--- DATASET ENTRIES ---
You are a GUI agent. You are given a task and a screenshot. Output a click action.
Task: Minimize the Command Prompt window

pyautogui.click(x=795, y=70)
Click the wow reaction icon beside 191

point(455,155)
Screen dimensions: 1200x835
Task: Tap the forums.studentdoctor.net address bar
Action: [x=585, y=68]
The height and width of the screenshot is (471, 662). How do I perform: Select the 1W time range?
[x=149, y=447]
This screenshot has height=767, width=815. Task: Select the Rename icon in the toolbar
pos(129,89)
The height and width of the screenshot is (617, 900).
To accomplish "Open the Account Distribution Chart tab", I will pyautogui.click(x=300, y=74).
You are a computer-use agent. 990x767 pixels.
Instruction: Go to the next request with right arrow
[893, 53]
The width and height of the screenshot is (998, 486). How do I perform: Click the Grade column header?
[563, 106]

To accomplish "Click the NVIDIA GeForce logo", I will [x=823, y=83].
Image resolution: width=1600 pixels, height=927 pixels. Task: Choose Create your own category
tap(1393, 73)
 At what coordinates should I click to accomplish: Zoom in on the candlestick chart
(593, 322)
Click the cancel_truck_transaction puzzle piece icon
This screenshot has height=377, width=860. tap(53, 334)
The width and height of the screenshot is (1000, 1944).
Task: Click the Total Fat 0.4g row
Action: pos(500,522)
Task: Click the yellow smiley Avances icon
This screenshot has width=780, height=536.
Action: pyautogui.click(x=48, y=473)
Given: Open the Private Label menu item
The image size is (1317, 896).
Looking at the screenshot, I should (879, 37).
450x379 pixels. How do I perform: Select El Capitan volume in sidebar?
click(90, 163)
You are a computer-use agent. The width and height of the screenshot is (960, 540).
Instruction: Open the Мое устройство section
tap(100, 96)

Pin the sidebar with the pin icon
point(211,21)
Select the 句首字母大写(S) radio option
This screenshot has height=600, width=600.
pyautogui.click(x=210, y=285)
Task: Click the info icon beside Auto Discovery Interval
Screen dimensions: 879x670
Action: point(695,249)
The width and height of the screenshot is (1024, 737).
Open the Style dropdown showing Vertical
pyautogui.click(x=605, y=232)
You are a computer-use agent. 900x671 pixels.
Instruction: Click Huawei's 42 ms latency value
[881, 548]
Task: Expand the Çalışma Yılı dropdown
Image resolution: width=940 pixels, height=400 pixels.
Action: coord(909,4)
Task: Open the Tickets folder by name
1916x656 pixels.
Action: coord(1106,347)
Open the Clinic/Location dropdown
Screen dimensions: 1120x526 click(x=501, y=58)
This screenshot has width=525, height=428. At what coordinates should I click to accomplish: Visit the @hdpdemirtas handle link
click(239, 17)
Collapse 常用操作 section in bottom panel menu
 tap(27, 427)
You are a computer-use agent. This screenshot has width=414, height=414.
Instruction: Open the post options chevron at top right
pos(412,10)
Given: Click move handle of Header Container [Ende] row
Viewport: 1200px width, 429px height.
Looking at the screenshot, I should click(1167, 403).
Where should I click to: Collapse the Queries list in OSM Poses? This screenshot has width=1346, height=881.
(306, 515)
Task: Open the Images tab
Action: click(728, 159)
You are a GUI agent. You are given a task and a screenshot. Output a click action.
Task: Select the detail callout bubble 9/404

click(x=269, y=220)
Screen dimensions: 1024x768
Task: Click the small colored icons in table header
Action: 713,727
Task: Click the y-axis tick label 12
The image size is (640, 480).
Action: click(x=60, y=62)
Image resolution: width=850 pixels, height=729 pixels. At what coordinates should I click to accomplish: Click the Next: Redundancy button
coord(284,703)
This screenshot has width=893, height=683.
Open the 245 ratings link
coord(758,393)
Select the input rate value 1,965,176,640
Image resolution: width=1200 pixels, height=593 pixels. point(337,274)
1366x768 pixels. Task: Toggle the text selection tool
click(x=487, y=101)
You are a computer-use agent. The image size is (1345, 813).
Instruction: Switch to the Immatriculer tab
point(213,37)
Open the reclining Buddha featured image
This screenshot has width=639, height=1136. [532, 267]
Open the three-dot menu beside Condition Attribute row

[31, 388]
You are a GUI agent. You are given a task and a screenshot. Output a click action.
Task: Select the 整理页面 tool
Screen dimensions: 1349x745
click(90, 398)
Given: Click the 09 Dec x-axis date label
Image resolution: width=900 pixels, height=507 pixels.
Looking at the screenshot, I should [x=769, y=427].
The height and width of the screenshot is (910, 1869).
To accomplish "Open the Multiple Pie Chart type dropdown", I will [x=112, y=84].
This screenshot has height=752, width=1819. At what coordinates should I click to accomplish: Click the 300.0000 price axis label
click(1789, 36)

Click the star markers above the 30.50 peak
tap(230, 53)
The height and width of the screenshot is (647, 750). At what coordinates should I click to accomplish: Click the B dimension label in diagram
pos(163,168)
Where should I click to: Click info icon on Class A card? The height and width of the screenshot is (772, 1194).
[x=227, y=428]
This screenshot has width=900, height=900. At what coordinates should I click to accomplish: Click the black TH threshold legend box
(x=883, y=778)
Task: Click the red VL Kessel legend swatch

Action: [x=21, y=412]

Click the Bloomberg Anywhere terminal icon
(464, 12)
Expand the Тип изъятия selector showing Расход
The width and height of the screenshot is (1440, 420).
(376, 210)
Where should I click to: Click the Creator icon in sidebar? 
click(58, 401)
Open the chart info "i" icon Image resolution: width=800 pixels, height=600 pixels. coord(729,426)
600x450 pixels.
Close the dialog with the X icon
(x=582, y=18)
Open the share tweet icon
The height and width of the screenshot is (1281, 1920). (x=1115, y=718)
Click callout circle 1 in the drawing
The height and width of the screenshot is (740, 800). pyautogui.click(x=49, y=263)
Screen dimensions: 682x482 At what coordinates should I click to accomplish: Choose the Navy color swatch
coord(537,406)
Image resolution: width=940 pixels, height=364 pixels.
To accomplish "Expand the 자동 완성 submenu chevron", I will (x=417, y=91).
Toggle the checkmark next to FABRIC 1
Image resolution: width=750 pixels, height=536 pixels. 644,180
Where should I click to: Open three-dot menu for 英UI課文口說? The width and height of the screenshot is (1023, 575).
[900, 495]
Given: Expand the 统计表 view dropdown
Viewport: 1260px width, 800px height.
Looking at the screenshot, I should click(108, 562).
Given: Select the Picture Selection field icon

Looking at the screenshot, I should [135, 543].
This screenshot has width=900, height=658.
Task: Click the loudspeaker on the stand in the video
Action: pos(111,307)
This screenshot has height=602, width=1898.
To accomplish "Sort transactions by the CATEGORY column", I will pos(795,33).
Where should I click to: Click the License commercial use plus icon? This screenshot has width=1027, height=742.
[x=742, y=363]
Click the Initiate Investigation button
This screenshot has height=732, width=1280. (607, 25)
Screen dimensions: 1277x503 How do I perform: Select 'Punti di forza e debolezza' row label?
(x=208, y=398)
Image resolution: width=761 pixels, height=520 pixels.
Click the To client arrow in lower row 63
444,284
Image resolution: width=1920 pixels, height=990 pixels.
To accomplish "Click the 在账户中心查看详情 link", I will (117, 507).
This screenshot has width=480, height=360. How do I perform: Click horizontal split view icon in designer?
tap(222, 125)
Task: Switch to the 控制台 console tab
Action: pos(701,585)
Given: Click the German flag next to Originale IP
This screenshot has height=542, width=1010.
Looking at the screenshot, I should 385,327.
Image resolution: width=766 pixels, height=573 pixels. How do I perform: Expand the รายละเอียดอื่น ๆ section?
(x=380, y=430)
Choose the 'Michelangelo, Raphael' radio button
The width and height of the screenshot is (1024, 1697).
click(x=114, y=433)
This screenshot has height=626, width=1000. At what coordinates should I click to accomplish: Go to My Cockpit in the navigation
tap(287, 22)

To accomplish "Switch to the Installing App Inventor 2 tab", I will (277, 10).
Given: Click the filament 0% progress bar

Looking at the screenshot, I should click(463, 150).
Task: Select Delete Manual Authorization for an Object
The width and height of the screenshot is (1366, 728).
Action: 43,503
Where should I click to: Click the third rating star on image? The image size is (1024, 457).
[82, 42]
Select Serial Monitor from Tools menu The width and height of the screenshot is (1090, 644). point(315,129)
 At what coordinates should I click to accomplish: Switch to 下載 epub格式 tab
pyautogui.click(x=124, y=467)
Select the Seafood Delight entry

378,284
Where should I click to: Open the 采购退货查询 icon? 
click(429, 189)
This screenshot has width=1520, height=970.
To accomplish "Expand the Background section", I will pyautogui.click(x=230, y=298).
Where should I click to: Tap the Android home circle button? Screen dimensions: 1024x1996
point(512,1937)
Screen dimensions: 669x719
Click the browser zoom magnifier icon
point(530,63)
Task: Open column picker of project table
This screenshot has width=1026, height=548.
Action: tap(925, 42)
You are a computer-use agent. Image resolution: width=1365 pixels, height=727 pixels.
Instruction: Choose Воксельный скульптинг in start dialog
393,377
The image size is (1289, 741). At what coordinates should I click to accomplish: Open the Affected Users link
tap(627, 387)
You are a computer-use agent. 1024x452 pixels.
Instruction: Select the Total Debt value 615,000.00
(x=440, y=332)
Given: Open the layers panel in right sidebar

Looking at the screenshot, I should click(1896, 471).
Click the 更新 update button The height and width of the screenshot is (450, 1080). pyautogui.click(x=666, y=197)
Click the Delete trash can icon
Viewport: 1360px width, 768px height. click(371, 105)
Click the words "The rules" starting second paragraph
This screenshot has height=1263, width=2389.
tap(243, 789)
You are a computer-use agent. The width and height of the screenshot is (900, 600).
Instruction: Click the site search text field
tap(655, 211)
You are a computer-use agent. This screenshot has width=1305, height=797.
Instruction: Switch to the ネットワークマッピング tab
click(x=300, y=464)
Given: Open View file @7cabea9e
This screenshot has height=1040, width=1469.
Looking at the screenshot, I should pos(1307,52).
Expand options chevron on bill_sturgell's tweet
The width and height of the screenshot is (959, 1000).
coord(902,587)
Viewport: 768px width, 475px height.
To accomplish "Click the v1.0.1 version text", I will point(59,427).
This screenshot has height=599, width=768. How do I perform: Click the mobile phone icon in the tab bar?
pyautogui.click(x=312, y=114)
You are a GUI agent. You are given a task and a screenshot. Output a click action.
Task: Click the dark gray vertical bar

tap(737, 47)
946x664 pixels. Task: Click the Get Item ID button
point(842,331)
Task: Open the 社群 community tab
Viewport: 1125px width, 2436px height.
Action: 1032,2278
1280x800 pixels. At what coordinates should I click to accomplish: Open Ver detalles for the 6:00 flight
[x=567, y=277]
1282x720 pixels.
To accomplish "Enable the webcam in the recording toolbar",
---
*EXERCISE DETAILS*. Look through the material and find each line that includes "will", then copy it.

*RESPONSE AREA*.
To accomplish "Open the Account Distribution Chart tab", I will pyautogui.click(x=300, y=74).
To accomplish "Click the NVIDIA GeForce logo", I will [x=823, y=83].
To accomplish "Open the Multiple Pie Chart type dropdown", I will [x=112, y=84].
To accomplish "Expand the 자동 완성 submenu chevron", I will (x=417, y=91).
To accomplish "Sort transactions by the CATEGORY column", I will pos(795,33).
To accomplish "Click the 在账户中心查看详情 link", I will (117, 507).
To accomplish "Switch to the Installing App Inventor 2 tab", I will (277, 10).
To accomplish "Expand the Background section", I will pyautogui.click(x=230, y=298).
To accomplish "Click the v1.0.1 version text", I will point(59,427).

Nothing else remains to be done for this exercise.